Stored records
------------------------

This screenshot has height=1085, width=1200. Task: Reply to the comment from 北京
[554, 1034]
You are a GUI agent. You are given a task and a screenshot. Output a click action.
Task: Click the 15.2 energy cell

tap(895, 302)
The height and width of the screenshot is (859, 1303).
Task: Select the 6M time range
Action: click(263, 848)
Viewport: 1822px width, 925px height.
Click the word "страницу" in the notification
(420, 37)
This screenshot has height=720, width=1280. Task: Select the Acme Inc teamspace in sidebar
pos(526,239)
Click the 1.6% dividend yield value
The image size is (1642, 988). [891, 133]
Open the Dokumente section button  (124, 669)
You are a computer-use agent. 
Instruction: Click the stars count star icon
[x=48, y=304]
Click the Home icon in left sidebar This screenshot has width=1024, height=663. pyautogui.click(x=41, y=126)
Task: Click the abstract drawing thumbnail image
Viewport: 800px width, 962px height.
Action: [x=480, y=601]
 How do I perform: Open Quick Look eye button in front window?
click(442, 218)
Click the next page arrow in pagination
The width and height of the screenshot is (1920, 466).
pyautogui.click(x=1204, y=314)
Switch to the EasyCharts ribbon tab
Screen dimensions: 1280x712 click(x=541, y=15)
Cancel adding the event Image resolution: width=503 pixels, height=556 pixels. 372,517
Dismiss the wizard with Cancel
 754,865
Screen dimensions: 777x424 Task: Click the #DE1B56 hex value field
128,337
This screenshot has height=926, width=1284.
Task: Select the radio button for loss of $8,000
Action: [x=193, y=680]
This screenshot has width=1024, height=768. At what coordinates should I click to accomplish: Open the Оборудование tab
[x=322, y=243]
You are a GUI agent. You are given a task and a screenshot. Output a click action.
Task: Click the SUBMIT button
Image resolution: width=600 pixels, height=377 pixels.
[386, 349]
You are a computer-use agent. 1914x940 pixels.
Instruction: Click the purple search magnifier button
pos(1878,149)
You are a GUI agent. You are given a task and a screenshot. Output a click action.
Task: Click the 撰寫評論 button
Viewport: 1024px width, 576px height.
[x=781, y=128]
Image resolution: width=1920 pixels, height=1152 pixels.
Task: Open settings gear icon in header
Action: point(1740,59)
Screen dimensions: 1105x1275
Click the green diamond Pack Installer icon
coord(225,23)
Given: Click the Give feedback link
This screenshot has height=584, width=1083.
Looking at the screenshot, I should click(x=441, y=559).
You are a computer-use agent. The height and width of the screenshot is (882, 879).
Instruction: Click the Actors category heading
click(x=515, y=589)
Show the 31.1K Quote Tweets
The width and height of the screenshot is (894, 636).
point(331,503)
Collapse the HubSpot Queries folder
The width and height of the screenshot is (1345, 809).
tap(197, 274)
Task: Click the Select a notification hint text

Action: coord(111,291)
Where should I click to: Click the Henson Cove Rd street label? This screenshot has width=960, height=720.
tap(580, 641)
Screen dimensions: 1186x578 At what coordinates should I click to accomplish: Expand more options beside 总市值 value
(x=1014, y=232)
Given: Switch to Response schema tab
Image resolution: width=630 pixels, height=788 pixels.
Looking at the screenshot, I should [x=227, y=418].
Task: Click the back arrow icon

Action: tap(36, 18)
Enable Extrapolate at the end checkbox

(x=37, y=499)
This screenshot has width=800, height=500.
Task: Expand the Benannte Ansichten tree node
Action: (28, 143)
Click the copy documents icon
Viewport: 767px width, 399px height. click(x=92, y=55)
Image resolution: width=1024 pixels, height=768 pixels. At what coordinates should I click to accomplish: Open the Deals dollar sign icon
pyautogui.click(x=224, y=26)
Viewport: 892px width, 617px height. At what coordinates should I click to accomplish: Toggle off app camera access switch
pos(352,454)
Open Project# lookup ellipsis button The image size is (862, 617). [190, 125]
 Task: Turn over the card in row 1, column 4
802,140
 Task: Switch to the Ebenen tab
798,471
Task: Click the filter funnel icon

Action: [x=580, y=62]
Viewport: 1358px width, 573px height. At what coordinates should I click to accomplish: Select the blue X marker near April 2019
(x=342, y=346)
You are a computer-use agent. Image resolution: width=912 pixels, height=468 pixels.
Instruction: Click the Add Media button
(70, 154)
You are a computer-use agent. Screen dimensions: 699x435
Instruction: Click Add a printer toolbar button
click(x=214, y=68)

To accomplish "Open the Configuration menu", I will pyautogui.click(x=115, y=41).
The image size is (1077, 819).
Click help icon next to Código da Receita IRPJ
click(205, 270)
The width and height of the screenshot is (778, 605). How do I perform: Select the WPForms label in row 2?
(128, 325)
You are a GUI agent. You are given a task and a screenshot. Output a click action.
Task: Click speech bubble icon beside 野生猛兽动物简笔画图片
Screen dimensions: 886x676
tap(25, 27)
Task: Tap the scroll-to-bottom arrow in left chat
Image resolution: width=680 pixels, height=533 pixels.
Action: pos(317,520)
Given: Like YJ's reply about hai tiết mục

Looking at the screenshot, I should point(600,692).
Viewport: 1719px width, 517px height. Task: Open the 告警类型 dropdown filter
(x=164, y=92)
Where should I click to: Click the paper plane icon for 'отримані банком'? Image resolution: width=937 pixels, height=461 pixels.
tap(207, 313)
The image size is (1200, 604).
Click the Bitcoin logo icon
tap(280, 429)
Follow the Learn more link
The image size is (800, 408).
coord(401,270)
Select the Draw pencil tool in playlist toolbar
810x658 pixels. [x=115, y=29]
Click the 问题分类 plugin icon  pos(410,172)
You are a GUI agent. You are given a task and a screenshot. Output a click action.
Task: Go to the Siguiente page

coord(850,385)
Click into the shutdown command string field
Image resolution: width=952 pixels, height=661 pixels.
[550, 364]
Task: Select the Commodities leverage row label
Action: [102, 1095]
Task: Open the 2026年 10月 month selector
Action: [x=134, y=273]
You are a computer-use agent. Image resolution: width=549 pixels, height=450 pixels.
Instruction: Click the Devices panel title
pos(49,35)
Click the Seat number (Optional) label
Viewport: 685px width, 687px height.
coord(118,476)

------------------------

Problem details
Every line from the one that holds "Select the Draw" to the end of the data above should be given again exactly, with that line and the last one both kept.

Solution below
Select the Draw pencil tool in playlist toolbar
810x658 pixels. [x=115, y=29]
Click the 问题分类 plugin icon  pos(410,172)
You are a GUI agent. You are given a task and a screenshot. Output a click action.
Task: Go to the Siguiente page

coord(850,385)
Click into the shutdown command string field
Image resolution: width=952 pixels, height=661 pixels.
[550, 364]
Task: Select the Commodities leverage row label
Action: [102, 1095]
Task: Open the 2026年 10月 month selector
Action: [x=134, y=273]
You are a computer-use agent. Image resolution: width=549 pixels, height=450 pixels.
Instruction: Click the Devices panel title
pos(49,35)
Click the Seat number (Optional) label
Viewport: 685px width, 687px height.
coord(118,476)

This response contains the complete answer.